== Segment start ==

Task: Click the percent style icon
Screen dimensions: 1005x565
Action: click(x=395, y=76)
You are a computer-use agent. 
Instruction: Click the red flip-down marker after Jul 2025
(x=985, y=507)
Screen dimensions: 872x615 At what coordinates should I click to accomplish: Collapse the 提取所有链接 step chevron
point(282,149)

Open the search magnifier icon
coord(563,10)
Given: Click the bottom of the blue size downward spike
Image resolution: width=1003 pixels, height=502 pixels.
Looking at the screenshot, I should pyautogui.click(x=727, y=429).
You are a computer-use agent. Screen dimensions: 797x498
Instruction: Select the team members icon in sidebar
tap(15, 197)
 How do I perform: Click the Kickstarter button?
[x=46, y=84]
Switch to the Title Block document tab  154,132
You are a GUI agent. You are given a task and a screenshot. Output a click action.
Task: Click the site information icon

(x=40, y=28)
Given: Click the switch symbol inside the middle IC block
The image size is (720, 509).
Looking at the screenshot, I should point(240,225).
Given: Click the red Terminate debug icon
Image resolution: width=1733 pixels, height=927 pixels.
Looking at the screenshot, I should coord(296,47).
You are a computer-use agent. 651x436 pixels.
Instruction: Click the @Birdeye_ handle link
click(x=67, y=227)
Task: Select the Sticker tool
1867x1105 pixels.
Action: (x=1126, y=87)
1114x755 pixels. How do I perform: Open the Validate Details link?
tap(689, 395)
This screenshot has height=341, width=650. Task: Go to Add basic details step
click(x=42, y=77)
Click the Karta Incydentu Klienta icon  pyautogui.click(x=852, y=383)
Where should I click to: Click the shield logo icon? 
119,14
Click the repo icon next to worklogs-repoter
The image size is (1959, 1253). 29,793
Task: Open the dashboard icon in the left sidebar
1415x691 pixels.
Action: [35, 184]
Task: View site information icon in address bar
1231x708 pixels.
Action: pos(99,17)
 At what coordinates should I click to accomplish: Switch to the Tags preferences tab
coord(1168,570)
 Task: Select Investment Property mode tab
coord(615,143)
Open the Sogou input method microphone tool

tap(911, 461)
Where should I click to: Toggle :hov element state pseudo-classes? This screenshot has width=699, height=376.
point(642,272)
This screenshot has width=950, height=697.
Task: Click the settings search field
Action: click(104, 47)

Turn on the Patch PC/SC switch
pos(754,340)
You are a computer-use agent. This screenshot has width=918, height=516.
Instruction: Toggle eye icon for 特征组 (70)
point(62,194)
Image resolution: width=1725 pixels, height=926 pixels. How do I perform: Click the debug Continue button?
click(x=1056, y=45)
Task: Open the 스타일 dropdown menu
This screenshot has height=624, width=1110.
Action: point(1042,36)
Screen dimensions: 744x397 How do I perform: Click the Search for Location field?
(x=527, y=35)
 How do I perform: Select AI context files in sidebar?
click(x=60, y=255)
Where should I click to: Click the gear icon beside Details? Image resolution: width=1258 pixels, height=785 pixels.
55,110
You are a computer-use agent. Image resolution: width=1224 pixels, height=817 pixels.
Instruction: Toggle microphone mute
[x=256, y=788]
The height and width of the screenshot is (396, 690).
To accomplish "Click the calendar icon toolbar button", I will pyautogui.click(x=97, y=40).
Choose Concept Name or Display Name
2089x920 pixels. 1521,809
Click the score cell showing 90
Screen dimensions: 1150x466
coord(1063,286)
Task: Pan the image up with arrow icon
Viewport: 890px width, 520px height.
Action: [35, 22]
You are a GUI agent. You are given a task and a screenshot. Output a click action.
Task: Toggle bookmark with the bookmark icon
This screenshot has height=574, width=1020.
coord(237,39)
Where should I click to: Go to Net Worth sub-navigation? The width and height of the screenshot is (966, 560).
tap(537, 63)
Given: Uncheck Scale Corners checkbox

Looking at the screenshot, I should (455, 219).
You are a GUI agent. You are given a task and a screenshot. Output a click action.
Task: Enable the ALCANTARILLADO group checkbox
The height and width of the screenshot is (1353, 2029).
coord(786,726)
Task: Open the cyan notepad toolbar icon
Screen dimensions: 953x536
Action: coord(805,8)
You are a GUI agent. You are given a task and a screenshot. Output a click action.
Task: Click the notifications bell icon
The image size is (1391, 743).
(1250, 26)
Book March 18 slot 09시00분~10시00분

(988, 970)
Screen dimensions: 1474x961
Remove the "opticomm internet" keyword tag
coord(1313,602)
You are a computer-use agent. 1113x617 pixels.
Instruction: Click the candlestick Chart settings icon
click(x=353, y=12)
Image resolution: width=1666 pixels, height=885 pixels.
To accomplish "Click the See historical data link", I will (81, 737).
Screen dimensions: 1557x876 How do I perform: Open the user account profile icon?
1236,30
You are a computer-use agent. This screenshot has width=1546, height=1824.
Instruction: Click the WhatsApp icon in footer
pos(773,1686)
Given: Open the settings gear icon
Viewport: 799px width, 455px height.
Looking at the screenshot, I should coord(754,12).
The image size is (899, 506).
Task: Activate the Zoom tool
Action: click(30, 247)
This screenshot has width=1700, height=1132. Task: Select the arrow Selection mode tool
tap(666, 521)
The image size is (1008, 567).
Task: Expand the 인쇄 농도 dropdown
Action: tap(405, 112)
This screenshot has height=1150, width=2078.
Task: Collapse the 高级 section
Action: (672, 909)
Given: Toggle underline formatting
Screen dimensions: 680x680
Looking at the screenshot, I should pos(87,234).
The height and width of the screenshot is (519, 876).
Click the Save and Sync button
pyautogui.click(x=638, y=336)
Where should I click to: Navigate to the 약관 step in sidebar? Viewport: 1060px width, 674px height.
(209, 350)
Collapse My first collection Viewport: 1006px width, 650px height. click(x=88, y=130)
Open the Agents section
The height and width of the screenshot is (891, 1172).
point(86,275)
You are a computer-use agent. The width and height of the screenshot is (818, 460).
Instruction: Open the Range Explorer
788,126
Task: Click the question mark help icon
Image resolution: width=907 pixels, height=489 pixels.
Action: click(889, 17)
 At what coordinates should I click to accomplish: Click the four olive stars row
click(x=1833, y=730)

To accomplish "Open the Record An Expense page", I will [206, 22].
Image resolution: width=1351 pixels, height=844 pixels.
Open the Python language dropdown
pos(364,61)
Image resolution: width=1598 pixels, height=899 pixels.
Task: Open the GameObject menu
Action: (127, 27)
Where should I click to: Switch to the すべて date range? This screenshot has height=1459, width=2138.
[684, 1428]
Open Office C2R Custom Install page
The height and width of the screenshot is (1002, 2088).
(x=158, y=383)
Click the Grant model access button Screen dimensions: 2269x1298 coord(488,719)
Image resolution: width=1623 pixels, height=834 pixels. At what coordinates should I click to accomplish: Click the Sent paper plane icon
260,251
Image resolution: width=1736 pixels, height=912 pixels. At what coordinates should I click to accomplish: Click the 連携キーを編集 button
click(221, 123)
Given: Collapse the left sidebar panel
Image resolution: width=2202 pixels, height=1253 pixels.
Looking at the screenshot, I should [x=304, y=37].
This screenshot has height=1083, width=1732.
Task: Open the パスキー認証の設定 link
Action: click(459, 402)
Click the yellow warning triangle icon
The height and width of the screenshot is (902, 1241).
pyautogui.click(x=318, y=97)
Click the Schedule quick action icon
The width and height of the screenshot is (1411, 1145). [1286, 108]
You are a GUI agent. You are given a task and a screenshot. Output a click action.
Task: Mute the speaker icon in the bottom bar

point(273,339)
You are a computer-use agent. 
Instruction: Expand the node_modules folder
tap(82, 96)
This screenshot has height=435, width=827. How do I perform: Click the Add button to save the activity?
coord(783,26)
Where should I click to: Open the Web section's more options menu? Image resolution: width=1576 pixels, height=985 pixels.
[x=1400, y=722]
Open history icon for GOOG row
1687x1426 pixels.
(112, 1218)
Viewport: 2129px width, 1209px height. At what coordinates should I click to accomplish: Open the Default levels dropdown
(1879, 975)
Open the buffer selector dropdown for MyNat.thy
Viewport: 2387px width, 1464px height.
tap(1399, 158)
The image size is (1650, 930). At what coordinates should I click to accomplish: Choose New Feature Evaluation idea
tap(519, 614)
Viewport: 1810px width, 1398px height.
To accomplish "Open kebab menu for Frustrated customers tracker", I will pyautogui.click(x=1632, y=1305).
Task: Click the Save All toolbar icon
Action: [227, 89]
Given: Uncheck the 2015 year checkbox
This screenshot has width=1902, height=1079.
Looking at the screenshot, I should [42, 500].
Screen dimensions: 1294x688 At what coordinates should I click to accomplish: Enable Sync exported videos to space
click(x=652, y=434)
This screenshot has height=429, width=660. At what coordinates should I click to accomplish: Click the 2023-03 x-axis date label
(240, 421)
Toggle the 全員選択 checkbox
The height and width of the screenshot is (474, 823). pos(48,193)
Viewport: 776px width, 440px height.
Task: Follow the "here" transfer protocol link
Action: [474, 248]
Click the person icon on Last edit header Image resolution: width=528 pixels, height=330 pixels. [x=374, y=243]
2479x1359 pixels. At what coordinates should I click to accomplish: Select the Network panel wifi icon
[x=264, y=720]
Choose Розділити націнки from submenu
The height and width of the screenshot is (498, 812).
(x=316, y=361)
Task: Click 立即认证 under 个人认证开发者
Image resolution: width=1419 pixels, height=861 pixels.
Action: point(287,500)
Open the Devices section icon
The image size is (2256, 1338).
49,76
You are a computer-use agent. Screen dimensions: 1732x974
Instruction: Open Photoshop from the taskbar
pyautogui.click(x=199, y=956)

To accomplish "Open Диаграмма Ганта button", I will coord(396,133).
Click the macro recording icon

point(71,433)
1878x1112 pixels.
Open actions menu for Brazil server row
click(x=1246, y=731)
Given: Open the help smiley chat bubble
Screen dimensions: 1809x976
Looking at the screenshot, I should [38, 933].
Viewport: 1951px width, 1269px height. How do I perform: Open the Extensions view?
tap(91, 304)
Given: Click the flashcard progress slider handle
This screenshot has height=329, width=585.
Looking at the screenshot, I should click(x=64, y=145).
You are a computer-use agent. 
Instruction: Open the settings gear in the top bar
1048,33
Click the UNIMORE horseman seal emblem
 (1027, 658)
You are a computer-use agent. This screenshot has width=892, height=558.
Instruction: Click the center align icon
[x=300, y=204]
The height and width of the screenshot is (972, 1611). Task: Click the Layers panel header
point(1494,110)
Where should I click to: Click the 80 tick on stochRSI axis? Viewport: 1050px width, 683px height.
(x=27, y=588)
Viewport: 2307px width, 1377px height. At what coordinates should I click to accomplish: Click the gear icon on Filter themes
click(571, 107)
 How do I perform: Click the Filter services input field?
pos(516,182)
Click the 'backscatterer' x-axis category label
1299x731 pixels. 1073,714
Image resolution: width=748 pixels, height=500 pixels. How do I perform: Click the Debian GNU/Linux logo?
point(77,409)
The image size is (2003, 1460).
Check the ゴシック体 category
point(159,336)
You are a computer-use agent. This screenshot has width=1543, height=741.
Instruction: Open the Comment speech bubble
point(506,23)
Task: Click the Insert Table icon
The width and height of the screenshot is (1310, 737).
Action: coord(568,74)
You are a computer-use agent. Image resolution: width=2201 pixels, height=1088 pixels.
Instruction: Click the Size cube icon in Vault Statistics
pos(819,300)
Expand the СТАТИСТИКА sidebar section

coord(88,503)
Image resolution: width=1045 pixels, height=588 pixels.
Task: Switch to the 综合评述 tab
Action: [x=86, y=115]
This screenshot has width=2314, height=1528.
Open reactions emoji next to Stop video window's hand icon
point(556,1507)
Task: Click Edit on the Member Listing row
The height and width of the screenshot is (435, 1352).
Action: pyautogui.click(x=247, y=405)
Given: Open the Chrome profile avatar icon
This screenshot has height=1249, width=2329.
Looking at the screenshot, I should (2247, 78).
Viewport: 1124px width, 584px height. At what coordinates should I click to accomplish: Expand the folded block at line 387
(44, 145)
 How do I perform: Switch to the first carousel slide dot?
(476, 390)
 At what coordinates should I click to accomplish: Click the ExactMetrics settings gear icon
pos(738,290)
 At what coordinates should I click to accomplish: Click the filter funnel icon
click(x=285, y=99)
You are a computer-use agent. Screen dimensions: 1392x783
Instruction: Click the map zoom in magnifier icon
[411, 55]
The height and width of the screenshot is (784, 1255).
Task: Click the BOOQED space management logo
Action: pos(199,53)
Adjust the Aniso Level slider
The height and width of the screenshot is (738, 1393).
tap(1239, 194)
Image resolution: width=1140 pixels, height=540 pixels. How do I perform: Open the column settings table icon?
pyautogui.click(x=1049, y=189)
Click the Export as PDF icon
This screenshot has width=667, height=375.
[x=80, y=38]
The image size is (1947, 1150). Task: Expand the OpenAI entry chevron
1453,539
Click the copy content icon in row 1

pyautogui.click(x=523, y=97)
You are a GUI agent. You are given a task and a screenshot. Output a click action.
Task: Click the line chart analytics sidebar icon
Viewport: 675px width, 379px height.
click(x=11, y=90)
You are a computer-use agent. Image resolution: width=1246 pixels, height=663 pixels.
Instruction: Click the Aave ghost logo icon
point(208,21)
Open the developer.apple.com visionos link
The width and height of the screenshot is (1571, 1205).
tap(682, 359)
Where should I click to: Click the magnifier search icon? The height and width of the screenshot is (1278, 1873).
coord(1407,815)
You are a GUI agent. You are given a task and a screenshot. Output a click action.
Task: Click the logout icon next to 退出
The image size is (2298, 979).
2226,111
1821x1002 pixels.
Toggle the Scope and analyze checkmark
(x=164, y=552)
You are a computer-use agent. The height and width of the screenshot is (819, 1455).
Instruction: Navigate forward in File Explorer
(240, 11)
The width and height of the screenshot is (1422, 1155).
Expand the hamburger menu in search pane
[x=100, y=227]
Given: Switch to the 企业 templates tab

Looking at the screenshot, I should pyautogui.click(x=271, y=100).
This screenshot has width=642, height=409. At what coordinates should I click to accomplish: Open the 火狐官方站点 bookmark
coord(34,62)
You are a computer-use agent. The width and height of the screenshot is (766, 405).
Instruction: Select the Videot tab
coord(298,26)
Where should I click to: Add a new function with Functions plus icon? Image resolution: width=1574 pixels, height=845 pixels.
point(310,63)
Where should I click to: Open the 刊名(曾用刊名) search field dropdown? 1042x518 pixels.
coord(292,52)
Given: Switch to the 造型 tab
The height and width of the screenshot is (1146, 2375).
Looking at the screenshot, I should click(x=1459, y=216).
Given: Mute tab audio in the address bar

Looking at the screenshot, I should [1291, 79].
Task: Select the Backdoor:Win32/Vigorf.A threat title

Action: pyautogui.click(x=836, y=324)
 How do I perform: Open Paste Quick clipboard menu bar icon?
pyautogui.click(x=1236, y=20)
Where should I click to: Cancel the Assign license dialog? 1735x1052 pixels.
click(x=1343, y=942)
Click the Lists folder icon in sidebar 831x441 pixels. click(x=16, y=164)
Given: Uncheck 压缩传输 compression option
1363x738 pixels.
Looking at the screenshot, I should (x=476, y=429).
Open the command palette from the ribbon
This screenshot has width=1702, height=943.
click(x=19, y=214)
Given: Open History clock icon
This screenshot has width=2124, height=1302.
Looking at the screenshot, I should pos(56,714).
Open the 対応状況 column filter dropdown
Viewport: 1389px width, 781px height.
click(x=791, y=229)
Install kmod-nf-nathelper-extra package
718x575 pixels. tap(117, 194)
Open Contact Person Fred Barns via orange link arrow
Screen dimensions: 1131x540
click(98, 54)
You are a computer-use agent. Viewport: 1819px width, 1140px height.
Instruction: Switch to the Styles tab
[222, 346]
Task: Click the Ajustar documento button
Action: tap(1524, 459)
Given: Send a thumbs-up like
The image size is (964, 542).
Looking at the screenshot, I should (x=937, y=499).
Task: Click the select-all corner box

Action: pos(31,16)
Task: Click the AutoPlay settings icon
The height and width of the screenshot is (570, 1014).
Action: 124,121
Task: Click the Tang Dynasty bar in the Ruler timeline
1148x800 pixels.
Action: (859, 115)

== Segment end ==

§ **DIRECTIONS**
Establish how many lines of the material above hold the word "left". Nothing but the count should be returned.

§ **REPLY**
2